而站在他身边的陈进峰,亦是一脸高深莫测,他把一个银鱼钥匙扣放到一边,抓起了两个信封,一个写着“张笑芬”,另一个写着“洪小菊”,从有“张笑芬”的信封里倒出来的信纸,已经支离破碎了,而他在洪小菊房间里找到的信,还平整地躺在信封里,他此刻正在看的,便是洪小菊的那封信。
我知道你的秘密——
看到这一行字的时候,他的瞳孔不易察觉地收拢了起来。
“陈师傅。”厨房的窗口,忽然出现了李捷飞的身影,“我把工具房清理了一下,那灯泡也该换了吧?可我没见着备用的灯泡,陈师傅你放在哪——”李捷飞的视线,落到了陈进峰手里的两个信封上,诧异,“这——”

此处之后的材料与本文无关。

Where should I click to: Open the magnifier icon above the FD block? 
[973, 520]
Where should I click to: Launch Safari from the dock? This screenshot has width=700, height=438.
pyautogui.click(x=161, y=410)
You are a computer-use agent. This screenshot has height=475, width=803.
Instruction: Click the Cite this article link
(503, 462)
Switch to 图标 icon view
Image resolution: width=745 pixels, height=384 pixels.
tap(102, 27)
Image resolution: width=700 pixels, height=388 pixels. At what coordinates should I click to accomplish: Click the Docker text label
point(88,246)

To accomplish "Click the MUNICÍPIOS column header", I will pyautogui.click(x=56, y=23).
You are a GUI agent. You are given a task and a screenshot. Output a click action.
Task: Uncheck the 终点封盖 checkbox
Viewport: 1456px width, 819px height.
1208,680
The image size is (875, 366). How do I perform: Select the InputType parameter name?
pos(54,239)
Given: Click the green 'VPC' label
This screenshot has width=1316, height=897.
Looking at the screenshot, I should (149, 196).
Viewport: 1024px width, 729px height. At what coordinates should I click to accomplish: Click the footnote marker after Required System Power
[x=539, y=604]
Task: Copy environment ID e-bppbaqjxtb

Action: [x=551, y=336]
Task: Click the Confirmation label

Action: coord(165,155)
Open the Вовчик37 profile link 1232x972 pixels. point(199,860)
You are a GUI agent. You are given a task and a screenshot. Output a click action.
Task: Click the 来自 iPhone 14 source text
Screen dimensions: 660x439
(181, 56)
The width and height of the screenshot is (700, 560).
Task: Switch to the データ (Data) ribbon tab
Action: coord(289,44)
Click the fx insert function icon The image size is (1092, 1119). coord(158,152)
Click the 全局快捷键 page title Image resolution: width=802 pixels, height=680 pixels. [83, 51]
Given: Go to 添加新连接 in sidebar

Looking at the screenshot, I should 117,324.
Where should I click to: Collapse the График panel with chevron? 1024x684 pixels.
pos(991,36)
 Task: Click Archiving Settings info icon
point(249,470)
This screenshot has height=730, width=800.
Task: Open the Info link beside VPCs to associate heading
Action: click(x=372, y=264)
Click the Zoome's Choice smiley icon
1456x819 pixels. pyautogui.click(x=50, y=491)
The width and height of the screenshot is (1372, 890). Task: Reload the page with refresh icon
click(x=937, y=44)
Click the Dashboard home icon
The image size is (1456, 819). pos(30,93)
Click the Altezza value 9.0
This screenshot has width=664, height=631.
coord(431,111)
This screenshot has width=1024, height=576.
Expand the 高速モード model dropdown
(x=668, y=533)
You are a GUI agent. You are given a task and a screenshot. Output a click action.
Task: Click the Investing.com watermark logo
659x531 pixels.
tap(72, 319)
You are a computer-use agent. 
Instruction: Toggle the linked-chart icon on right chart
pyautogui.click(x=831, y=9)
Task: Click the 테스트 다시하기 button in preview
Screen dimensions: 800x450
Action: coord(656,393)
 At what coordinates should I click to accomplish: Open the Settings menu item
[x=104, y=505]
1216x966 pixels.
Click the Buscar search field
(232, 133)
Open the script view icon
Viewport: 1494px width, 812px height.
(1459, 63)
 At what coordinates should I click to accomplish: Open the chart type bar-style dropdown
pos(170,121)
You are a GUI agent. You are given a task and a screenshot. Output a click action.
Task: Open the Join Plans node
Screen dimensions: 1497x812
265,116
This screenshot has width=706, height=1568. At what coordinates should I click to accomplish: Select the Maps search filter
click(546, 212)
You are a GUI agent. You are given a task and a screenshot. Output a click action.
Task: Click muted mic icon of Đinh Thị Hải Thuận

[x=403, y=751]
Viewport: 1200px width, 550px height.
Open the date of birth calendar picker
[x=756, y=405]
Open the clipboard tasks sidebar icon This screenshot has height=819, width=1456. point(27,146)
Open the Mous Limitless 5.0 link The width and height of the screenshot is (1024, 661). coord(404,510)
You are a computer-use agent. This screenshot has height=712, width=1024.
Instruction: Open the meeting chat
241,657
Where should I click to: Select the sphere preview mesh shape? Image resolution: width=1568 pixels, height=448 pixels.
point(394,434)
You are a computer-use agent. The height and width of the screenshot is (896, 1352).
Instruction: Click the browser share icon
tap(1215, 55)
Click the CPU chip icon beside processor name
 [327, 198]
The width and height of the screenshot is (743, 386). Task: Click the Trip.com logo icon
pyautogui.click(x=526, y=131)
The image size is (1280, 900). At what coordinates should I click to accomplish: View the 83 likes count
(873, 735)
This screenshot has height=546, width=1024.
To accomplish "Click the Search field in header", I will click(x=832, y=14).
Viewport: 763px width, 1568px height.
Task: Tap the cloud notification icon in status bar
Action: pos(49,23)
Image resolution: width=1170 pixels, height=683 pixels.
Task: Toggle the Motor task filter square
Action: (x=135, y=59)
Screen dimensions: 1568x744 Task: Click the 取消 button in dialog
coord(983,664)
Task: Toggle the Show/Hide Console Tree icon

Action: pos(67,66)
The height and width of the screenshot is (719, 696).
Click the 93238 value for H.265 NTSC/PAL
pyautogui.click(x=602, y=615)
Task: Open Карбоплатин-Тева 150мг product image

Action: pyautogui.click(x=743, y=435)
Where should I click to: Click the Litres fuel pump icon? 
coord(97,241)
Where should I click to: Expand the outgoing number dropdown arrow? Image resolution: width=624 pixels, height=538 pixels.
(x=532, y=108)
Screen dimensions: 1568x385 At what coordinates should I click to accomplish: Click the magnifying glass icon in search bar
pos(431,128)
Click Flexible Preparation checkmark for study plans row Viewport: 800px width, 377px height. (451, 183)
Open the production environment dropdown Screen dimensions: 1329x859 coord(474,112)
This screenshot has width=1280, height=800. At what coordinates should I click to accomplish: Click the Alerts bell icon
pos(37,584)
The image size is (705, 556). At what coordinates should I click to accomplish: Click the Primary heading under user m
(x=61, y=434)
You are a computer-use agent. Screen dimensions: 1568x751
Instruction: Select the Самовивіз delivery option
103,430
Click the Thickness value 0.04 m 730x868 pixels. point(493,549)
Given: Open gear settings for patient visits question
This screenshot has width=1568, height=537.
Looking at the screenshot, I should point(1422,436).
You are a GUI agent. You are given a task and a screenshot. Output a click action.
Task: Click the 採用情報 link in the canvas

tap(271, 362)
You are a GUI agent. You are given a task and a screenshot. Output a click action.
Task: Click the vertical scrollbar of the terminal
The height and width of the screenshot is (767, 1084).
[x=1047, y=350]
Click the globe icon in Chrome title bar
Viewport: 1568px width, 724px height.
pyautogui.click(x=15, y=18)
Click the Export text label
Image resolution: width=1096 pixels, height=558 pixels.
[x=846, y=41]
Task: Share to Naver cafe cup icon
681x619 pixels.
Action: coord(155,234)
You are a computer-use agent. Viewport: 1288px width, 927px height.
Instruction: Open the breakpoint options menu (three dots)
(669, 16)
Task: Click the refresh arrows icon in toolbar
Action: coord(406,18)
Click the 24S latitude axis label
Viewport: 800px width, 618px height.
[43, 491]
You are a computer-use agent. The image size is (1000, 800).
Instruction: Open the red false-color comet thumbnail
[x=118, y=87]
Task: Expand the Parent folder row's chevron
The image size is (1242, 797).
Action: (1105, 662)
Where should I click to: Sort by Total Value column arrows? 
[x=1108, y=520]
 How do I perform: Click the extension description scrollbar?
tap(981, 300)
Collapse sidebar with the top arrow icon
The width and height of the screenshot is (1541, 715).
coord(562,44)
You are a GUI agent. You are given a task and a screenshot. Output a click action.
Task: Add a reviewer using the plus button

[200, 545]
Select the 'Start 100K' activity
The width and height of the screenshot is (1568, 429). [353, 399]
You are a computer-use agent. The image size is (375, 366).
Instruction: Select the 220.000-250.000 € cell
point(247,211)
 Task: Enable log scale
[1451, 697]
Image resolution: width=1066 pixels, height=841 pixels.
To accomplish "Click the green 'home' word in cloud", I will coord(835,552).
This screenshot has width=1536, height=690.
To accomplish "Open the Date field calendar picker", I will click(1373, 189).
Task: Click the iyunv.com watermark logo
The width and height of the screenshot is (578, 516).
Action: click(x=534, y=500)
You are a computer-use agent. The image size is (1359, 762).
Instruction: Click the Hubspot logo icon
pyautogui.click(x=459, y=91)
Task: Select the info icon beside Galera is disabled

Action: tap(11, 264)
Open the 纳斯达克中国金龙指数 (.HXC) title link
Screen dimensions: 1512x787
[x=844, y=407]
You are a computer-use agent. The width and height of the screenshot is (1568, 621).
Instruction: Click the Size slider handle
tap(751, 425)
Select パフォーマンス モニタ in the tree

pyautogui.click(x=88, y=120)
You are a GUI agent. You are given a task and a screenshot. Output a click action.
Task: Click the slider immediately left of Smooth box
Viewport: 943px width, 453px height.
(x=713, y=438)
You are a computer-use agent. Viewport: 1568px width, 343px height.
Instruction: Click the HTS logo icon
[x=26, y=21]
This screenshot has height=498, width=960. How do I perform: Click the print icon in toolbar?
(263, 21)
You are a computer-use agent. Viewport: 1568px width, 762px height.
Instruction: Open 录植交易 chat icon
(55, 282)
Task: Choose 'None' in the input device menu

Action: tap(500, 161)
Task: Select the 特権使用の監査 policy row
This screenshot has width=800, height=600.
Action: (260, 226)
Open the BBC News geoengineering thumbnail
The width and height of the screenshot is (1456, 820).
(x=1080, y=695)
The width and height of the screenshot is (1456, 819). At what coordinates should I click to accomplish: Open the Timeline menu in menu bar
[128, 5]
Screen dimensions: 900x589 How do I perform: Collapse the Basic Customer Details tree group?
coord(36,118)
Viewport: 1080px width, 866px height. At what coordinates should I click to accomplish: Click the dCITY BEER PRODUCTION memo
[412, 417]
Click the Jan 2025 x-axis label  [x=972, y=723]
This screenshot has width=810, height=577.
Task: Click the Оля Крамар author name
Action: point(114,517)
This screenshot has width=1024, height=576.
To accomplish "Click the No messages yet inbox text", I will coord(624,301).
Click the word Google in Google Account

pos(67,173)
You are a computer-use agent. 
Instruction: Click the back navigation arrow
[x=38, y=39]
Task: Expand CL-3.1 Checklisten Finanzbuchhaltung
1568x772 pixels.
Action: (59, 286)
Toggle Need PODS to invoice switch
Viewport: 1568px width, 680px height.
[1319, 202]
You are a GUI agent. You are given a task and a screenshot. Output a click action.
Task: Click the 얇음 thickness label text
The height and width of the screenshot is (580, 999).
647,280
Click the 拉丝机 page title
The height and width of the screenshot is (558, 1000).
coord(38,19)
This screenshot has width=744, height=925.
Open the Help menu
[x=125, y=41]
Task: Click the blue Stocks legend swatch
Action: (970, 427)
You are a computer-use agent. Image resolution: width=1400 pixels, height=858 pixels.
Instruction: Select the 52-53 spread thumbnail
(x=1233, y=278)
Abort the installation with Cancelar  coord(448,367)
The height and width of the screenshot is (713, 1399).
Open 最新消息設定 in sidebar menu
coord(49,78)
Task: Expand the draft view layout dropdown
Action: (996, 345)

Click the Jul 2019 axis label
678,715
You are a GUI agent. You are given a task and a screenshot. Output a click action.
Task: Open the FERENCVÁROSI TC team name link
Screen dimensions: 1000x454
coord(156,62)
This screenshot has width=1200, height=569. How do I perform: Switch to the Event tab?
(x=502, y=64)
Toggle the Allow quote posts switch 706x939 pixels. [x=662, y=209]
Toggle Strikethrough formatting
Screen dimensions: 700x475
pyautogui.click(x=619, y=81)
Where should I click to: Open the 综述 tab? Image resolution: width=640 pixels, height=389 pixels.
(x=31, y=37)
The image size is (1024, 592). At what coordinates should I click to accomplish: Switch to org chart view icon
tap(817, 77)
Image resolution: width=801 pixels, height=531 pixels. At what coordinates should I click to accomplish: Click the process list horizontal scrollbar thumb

“哦,那备用的灯泡我应该放在工具房的架子上第三层,应该还剩最后一个,你去找找看?”陈进峰慌乱地把两个信封,连带信,跟那些碎片,全一下扫进了灶膛,火呼地一下便把它们吞噬得一干二净,“李先生麻烦你再去看一下,要还是没有,我再过去,好吧?”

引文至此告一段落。